» **Text shown**
════════

Question 30: Hereditary non-polyposis colorectal cancer (HNPCC), also known as Lynch syndrome, is caused by mutations in which type of genes?
- A. APC
- B. MMR (Correct Answer)
- C. TERT1
- D. MYC
Explanation: ***MMR*** - Hereditary non-polyposis colorectal cancer (**HNPCC**), also known as **Lynch syndrome**, is caused by germline mutations in **DNA Mismatch Repair (MMR)** genes [1]. - Defective MMR function, most commonly due to mutations in **MLH1**, **MSH2**, **MSH6**, or **PMS2**, leads to an accumulation of mutations throughout the genome, a state known as **microsatellite instability (MSI)**. *APC* - Mutations in the **APC** gene, a tumor suppressor, are the cause of **Familial Adenomatous Polyposis (FAP)**, a different hereditary colorectal cancer syndrome [1]. - FAP is characterized by the development of hundreds to thousands of colonic polyps, whereas HNPCC typically presents with fewer polyps that rapidly progress to carcinoma [1]. *MYC* - **MYC** is a **proto-oncogene** involved in cell cycle control and proliferation; its dysregulation contributes to the development of many cancers, but it is not the primary genetic cause of HNPCC. - It is not a DNA repair gene, but rather a transcription factor that, when overexpressed, promotes uncontrolled cell growth. *TERT1* - This likely refers to the **TERT** gene, which encodes **telomerase reverse transcriptase**, an enzyme essential for maintaining telomere length. - While reactivation of **telomerase** is a critical step for cellular immortalization in many cancers, inherited mutations in this gene are not the cause of Lynch syndrome. **References:** [1] Kumar V, Abbas AK, et al.. Robbins and Cotran Pathologic Basis of Disease. 9th ed. The Gastrointestinal Tract, pp. 817, 821-822.

════════

» **Raw data**
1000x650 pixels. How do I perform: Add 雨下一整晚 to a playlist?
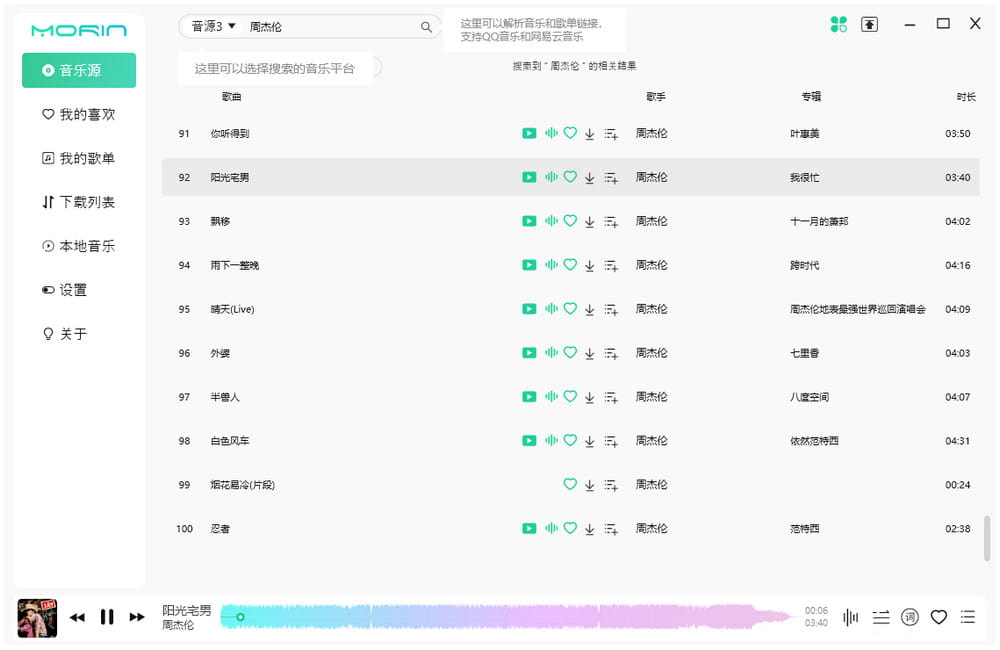[611, 265]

════════

» **Actions to take**
#1 After the data, set down everything in the Lynch syndrome quiz item from "Question 30: Hereditary" down to "MMR (Correct Answer)", word for word.
#2 For each statement, answer yes or no based on the Lynch syndrome quiz item, and quote the words that decide it: (a) HNPCC typically presents with more polyps than FAP. (b) MYC is a DNA repair gene. (c) Telomerase reverse transcriptase is essential for maintaining telomere length.
#3 According to the Lynch syndrome quiz item, mutations in which genes most commonly cause defective MMR function?

» **List of solutions**
#1
Question 30: Hereditary non-polyposis colorectal cancer (HNPCC), also known as Lynch syndrome, is caused by mutations in which type of genes?
- A. APC
- B. MMR (Correct Answer)

#2
(a) No: "whereas HNPCC typically presents with fewer polyps that rapidly progress to carcinoma"
(b) No: "It is not a DNA repair gene, but rather a transcription factor"
(c) Yes: "an enzyme essential for maintaining telomere length"

#3 MLH1, MSH2, MSH6, PMS2